• **Given request**: Copy the passage on wartime Egypt verbatim, everything from "Throughout World War" down to "independence for Egypt.".

• **Selected passage**:
** begin **

The British had taken control of Egypt in 1882 to secure the Suez Canal. Supposedly, they had intervened to "restore order," but the British stayed. London ended its protectorate in 1922 and granted Egypt independence as a constitutional monarchy with adult male suffrage, but it did not relinquish authority in key areas. Great Britain retained control over defense, imperial communications (the Suez Canal), protection of foreign interests and minorities, and the Sudan. In August 1936, the same year King Farouk came to the throne, Britain signed a treaty with Egypt whereby it retained the right to defend the Suez Canal until the Egyptian army could do so. The Egyptian government also agreed that, in the event of war, it would grant full use of Egyptian facilities to the British.
Throughout World War II, Port Said and Alexandria remained major British bases for operations in the eastern Mediterranean. As headquarters of the Middle East Supply Center, the Egyptian capital of Cairo was the transit point for half a million British and Commonwealth troops. Cairo was also the headquarters of the Middle East Command, and the city remained a haven for agents and spies. Egyptian nationalists were active, with many Egyptians, including Farouk and Prime Minister Ali Mahir, hoping for an Axis military victory in the war and full independence for Egypt.
Although Farouk was the constitutional monarch, British Ambassador Miles Lampson exercised real power. At the beginning of the war, the British insisted on the imposition of martial law and strict censorship and the arrest of German nationals. The Egyptian government ended diplomatic relations with Germany, but Egypt did not declare war against Germany or, later, Italy. Only reluctantly did Ali Mahir allow the confiscation of Italian property in Egypt. He also refused permission for border guards to fire on Italian troops. In June 1940, the British insisted that Farouk replace Ali Mahir. His replacement was Hasan Sabri, a moderate.

** end **

• **Dataset section**:
** begin **

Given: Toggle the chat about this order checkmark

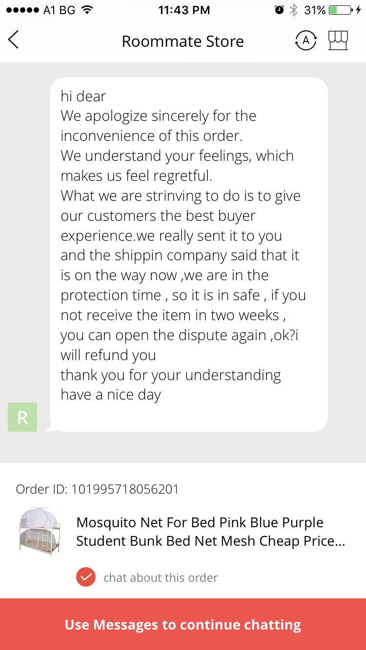Looking at the screenshot, I should (86, 577).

** end **

• **Result of this task**:
Throughout World War II, Port Said and Alexandria remained major British bases for operations in the eastern Mediterranean. As headquarters of the Middle East Supply Center, the Egyptian capital of Cairo was the transit point for half a million British and Commonwealth troops. Cairo was also the headquarters of the Middle East Command, and the city remained a haven for agents and spies. Egyptian nationalists were active, with many Egyptians, including Farouk and Prime Minister Ali Mahir, hoping for an Axis military victory in the war and full independence for Egypt.